The present case is distinguishable from Sparrows Point and Assateague Coastkeeper because Plaintiff has alleged an unpermitted discharge of pollutants rather than a violation of an existing NPDES permit. Therefore, as discussed above, the merits of Plaintiff’s claim will depend upon ultimately proving the alleged point source discharge of sewage. Yet, this Court will not decide the merits of Plaintiff’s claims based on the contents of its NOI letter. Plaintiff need only identify with reasonable specificity the location of the point source at issue so that Defendant may attempt to correct the alleged violation. Gaston Copper, 629 F.3d at 400. Accordingly, the location at issue is the series of conveyances Plaintiff alleges meet the definition of a “point source” under 33 U.S.C. § 1632(14). Thus, Plaintiff’s NOI letter need not identify specifically which septic tanks on Defendant’s property are discharging sewage. After all, Plaintiff does not have the right to enter Defendant’s property to investigate. The purpose of the statutory and regulatory notice requirement is to give the alleged violator, Defendant, the opportunity to investigate and alleviate any alleged violations. Plaintiff’s NOI letter sufficiently directs Defendant to the location of the alleged violation because it describes the series of conveyances alleged to constitute the point source discharge of pollutants.

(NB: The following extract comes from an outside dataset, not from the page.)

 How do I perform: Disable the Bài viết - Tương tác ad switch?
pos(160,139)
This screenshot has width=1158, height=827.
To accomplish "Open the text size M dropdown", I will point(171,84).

C. Date or Dates of Such Violation

Finally, Defendant argues that Plaintiff’s NOI fails to identify the date or dates of the alleged violations, as required by 40 C.F.R. § 135.3(a). (Klinger Mot. Dismiss 11, ECF No. 8-1.) This argument is quickly dispelled. In this circuit, it is sufficient to allege ongoing violations relating to the pollutant discharges identified in a notice letter. See Gaston Copper, 629 F.3d at 401. Plaintiff’s NOI letter states, “[o]ur investigations have revealed that this point source has been carrying pollutants to the Conococheague on a continuous, ongoing basis, dating back at least to July 2011 … these pollutants include fecal coliform and e. coli.” (Compl. Ex. A, ECF No. 1-2.) Accordingly, Plaintiff has met its statutory and regulatory burden as to discharges of fecal coliform and e. coli occurring after July, 2011.

VI. Conclusion

The Court, therefore, concludes that Plaintiff’s NOI letter has satisfied the requirements of 33 U.S.C. § 1365 (b)(1)(A) and 40 C.F.R. § 135.3(a). The motion is hereby DENIED.